**GIVEN RECORDS**:
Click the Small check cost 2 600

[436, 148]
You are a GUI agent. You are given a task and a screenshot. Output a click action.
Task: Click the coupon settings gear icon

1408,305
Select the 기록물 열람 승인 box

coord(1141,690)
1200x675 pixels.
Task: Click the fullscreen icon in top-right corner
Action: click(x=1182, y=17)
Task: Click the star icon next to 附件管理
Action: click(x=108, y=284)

**ABOUT THIS TASK**: Your task is to transcribe the listing above in full, exactly as given.

**EXERCISE RESPONSE**:
Click the Small check cost 2 600

[436, 148]
You are a GUI agent. You are given a task and a screenshot. Output a click action.
Task: Click the coupon settings gear icon

1408,305
Select the 기록물 열람 승인 box

coord(1141,690)
1200x675 pixels.
Task: Click the fullscreen icon in top-right corner
Action: click(x=1182, y=17)
Task: Click the star icon next to 附件管理
Action: click(x=108, y=284)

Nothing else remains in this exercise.